Unfortunately, Kubernetes can introduce complexities as well, particularly for data scientists and data engineers who may not have the bandwidth or desire to learn how to manage it. Kubeflow has its own challenges, too, including difficulties with installation and with integrating its loosely-coupled components, as well as poor documentation.

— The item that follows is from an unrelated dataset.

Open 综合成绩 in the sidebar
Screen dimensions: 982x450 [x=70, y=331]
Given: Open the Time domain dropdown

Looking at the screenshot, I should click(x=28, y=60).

In this post, we’ll discuss how D2iQ Kaptain on Amazon Web Services (AWS) directly addresses the challenges of moving machine learning workloads into production, the steep learning curve for Kubernetes, and the particular difficulties Kubeflow can introduce.

Introducing D2iQ Kaptain

D2iQ is an AWS Containers Competency Partner, and D2iQ Kaptain enables organizations to develop and deploy machine learning workloads at scale. It satisfies the organization’s security and compliance requirements, thus minimizing operational friction and meeting the needs of all teams involved in a successful ML project.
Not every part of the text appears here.